Biodiversity Centre for Wildlife Studies

Peripheral Species

Because of its location and topography, British Columbia hosts more than 1,300 species and subspecies that just enter its borders. Many of these species occur irregularly, often in response to annual environmental conditions and resources that natural fluctuate, particularly at the edge (periphery) of geographic (habitat) zones. We define peripheral taxa as those species having no more than 10% of their range in British Columbia. Some species, such as the fisher, however, are widely spread and have no more than 10% of their range in any province or territory. We do not consider these species peripheral.

Peripheral taxa in British Columbia are represented among all major taxanomic classes, including the mosses, vascular plants, butterflies, dragonflies and damselflies, fish, amphibians, reptiles, birds, and mammals.

There are two principal ways that species can be peripheral:

1) Disjunct (geographically marginal) populations

Disjunct populations occur away from their core population and often have unique attributes, both related to the natural and life history of the population. For example, disjunct populations may rely on alternate food sources, live in different types of habitats, or have different breeding chronologies that differ from core populations. A component of the life history characteristics that an animal has is defined by the genetic makeup of that population. Core populations have regular mixing of genetic material, whereas disjunct populations do not.

Ultimately, disjunct populations have greater potential for speciation than do continuously peripheral populations, because they have no genetic mixing with other disjunct populations, or the core population. Thus, because of this genetic isolation, only time will determine if these species become distinct.

In British Columbia, one example of a peripheral species is the American White Pelican. The breeding colony is located at White Pelican Provincial Park at Stum Lake in the Cariboo-Chilcotin region. With this population there appears to be no external mixing with individuals from parts of the core range, which at its nearest, is over 800 kms away.

2) Continuous (ecologically marginal) populations

Unless restricted to an island or some abrupt topographic feature, all species ranges have a fuzzy, ill-defined edge. From year to year, that edge expands or contracts, depending on favourability of those conditions in that year. Conservation of species at the edges of their range is difficult to assess, and is more complicated when that edge is truncated by a political boundary (i.e., provincial borders).

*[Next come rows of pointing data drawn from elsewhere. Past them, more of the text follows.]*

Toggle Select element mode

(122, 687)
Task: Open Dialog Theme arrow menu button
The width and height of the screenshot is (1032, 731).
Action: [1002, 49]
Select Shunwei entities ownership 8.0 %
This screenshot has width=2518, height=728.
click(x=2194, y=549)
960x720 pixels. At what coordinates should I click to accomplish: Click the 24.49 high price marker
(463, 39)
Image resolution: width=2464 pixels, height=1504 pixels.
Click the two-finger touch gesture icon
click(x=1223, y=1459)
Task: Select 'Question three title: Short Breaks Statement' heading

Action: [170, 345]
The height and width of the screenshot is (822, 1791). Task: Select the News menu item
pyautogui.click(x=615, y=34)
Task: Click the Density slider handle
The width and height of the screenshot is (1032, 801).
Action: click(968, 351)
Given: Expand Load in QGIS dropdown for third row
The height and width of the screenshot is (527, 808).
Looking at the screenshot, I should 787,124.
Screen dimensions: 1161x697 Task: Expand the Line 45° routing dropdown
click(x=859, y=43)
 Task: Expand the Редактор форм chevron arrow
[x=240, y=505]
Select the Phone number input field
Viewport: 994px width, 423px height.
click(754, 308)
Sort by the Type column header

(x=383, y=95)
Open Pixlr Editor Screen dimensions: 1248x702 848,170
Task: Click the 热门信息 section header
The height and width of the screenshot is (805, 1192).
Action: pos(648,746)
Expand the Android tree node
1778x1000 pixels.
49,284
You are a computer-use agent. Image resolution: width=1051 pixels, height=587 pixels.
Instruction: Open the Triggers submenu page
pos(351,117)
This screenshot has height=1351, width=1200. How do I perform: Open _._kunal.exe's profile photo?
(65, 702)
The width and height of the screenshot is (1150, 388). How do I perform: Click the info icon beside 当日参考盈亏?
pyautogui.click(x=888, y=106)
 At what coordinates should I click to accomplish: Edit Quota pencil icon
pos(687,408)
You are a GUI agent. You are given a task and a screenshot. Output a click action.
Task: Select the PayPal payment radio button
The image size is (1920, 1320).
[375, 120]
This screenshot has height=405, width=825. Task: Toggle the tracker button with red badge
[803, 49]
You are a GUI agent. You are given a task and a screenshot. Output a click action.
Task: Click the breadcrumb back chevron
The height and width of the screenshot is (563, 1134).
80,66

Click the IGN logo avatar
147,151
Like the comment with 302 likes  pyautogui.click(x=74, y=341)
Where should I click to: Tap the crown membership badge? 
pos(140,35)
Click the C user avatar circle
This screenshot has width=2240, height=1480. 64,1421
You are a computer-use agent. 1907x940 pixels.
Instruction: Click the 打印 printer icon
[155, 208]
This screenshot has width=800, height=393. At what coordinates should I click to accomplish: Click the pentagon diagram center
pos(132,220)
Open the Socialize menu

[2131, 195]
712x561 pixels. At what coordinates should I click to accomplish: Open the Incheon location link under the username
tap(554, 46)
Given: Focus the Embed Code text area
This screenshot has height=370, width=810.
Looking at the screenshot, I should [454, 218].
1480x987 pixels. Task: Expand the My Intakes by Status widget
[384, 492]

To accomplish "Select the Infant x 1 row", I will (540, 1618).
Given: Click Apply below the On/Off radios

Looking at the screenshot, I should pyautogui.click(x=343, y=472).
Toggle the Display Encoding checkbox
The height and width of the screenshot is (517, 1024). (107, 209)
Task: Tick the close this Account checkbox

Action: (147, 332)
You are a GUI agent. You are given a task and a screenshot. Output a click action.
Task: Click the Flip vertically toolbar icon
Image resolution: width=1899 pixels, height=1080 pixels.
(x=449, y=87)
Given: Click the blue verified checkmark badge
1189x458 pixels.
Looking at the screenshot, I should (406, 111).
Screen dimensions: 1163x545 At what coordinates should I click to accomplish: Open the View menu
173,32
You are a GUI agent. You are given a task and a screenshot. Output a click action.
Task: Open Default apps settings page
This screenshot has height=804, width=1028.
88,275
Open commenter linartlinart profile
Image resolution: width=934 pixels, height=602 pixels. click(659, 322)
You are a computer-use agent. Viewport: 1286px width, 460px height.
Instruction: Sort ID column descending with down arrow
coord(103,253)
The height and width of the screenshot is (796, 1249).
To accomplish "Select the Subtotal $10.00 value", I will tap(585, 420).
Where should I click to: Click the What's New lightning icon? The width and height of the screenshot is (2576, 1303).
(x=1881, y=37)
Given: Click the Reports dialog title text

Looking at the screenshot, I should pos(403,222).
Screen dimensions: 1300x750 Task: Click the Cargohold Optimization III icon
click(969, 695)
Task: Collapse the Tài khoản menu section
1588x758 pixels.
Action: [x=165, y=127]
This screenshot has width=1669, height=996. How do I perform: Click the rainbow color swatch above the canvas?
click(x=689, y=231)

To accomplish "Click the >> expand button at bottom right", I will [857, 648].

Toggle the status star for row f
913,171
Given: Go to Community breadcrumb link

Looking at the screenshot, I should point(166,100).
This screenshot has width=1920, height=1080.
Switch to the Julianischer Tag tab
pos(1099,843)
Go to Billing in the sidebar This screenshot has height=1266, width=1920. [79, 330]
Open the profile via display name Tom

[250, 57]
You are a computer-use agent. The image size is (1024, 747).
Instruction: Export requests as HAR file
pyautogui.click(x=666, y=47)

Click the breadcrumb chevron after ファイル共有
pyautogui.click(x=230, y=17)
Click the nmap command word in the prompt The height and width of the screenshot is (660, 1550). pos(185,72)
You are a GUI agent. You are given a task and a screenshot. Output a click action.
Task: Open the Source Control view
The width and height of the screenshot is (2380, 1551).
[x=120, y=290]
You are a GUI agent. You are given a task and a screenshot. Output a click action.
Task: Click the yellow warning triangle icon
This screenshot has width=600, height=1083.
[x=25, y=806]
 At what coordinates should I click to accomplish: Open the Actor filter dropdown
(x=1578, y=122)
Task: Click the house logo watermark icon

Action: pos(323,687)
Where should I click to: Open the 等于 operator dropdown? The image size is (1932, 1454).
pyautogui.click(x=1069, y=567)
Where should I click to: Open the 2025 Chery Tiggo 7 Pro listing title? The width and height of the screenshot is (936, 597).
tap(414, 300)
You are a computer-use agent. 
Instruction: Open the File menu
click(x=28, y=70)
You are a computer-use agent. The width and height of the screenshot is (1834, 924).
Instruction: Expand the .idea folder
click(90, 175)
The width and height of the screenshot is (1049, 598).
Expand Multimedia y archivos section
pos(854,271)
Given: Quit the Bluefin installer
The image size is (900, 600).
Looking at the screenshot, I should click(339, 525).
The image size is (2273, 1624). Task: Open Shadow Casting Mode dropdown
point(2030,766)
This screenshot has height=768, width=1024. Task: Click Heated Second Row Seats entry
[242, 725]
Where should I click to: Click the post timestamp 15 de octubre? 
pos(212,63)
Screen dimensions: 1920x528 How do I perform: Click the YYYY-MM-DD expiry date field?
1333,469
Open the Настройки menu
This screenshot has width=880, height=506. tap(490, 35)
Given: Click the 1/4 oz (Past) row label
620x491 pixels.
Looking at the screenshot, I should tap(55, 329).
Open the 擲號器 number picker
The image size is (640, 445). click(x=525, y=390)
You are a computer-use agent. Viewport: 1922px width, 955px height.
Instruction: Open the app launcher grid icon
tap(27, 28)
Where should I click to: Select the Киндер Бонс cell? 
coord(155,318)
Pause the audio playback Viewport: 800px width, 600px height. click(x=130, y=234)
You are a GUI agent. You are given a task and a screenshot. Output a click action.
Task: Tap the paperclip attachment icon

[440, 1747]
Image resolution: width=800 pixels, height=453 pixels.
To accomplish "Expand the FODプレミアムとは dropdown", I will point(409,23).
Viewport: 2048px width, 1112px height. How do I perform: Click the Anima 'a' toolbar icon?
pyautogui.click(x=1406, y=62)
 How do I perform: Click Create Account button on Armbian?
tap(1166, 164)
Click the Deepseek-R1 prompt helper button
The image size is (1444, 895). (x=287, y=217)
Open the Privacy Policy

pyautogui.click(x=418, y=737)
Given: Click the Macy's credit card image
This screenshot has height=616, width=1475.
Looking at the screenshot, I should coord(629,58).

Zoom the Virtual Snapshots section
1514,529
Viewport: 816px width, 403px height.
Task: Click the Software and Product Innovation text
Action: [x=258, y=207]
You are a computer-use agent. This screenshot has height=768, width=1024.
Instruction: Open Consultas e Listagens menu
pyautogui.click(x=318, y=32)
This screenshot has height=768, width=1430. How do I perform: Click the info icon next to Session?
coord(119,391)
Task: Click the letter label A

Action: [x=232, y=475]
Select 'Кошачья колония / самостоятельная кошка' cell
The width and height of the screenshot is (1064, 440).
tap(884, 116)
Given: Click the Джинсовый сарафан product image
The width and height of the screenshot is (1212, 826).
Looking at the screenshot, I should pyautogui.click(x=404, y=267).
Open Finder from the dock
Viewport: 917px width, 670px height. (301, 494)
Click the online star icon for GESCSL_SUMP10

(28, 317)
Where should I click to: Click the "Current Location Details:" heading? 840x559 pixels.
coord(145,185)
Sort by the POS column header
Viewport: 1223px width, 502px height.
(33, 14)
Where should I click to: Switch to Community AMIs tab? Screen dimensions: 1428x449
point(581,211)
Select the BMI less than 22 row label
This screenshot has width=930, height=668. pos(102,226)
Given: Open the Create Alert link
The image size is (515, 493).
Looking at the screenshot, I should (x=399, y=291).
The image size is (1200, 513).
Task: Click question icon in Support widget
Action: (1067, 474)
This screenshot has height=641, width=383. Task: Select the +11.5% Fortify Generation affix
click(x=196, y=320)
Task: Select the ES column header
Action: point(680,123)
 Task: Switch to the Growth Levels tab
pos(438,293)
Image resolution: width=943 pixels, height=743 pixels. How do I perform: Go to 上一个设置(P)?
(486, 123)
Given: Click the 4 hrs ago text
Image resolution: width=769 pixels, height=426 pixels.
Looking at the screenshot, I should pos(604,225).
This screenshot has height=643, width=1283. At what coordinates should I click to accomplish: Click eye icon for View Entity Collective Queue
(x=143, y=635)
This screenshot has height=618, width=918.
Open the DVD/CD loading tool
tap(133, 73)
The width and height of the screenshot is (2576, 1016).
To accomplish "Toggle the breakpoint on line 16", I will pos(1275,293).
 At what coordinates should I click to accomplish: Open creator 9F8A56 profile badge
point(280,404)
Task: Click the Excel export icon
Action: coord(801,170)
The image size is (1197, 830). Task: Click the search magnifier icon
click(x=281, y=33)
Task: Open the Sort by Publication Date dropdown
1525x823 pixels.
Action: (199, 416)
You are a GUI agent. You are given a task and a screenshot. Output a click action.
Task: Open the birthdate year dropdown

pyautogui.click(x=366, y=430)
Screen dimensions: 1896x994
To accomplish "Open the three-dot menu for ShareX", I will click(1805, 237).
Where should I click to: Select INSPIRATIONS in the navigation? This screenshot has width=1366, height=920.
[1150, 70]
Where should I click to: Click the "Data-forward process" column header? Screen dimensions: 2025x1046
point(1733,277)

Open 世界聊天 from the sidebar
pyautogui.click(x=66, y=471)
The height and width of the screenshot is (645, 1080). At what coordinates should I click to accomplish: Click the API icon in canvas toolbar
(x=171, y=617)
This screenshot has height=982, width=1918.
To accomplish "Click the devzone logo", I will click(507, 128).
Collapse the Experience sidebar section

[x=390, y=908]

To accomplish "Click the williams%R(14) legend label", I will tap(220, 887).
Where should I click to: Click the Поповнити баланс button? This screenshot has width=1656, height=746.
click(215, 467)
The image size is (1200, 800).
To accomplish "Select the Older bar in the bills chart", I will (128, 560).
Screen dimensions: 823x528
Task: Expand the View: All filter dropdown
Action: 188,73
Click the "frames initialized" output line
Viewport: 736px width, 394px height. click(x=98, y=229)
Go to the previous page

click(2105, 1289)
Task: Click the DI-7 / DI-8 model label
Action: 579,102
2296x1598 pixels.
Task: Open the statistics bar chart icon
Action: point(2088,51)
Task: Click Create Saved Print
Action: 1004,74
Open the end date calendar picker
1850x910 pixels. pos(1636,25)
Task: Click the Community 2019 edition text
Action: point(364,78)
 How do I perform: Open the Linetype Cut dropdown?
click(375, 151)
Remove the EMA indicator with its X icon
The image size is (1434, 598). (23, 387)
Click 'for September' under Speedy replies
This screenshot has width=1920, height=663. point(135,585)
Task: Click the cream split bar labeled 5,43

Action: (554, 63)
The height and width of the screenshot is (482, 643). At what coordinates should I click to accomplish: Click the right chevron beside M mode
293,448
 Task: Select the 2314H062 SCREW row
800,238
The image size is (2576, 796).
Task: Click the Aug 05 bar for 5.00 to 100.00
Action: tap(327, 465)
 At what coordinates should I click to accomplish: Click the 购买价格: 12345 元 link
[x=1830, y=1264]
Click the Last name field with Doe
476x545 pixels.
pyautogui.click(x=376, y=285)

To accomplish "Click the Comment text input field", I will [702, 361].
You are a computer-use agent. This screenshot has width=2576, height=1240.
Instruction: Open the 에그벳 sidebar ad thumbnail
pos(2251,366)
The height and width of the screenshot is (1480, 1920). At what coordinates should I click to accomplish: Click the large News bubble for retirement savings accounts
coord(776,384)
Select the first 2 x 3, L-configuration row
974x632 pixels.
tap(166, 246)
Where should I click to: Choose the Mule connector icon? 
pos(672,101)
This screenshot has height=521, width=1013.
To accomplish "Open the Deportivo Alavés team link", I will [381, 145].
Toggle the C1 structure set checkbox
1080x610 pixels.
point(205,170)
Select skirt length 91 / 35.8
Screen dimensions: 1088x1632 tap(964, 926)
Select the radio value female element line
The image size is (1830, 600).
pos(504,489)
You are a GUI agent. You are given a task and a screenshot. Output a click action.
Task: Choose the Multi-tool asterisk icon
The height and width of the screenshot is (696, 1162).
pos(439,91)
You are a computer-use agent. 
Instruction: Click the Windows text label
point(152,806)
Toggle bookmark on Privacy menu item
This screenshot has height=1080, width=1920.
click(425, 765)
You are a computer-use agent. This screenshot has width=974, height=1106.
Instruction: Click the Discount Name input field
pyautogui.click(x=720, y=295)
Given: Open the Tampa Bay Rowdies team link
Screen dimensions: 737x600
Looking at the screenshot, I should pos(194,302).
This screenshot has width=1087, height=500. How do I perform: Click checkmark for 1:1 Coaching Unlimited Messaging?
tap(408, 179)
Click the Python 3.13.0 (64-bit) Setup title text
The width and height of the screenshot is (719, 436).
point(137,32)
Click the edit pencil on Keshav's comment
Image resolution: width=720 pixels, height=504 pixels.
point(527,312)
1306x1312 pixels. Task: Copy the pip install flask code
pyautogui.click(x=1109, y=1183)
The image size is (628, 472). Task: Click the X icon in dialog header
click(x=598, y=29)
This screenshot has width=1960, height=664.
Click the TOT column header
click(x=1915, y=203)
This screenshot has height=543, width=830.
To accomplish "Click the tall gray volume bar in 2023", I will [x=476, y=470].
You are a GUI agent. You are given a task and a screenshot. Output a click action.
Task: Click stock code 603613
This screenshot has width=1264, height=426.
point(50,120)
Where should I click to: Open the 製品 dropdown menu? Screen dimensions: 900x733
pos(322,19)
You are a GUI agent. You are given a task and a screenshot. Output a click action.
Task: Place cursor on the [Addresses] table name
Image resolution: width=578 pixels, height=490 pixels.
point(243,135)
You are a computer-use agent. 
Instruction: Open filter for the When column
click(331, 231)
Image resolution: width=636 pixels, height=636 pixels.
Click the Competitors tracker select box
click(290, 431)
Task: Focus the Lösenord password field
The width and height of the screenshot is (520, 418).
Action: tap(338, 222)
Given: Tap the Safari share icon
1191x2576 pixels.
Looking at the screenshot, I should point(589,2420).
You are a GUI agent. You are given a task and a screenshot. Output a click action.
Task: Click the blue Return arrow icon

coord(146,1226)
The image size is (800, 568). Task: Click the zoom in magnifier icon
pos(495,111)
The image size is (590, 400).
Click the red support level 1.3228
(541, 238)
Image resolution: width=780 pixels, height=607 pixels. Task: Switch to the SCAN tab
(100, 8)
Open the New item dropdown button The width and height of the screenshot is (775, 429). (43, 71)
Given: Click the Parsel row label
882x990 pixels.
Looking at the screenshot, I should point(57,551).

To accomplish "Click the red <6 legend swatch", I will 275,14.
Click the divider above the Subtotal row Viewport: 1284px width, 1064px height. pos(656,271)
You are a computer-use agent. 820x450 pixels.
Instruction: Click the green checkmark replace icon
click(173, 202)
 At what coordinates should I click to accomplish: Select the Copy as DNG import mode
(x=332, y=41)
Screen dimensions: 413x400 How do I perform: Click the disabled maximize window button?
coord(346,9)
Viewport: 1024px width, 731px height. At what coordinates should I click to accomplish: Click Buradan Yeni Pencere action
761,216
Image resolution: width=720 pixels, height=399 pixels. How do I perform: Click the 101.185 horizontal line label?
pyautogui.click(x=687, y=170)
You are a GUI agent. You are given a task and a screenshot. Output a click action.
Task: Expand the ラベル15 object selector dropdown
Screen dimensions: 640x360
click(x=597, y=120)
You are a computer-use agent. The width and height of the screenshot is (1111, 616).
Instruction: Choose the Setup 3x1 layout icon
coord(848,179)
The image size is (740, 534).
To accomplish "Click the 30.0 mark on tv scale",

In British Columbia, many species and their respective populations cross these political borders and have a restricted distribution in British Columbia. Such areas occur in the South Okanagan Valley (e.g., Sage Thrasher, White-headed Woodpecker, and Pallid Bat), the Lower Mainland (e.g., Columbia Spotted Frog, Coast Mole, Hutton’s Vireo, and Trowbridge Shrew), the Peace River region (e.g., Boreal Chorus Frog, Black-throated Green Warbler, and Woodchuk), and the Tatshenshini-Alsek region (e.g., Baird’s Sandpiper, “Dall’s” Thinhorn Sheep, and Wandering Tattler).

Because of this natural distribution, but artificially defined rarity, many species occurring in these regions are provincially and federally listed. One such example, for a which a provincial recovery plan exists, is the Sage Thrasher. From the Wildlife Data Centre databases, evidence shows that this species has not changed its distribution or abundance in the last 117 years of documented records. Additionally, for that same time period, there are no more than 8 breeding sites, and annual occurrence has occurred in only 31 (26 %) of the 117 years.

For an evaluation of peripheral species see Bunnell et al (2004). For a recent study on the implications of peripheral species and public opinion on the establishment of a proposed national park, see Preston (2004).

Bunnell, F.L., R.W., Campbell, and K.A. Squires. 2004. Conservation priorities for peripheral species; the example of British Columbia. Canadian Journal of Forest Research 34:2240-2247.

Preston, J.
2004. Conservation priorities and peripheral species in the South Okanagan: considerations for a proposed national park. Wildlife Afield 1:47-53.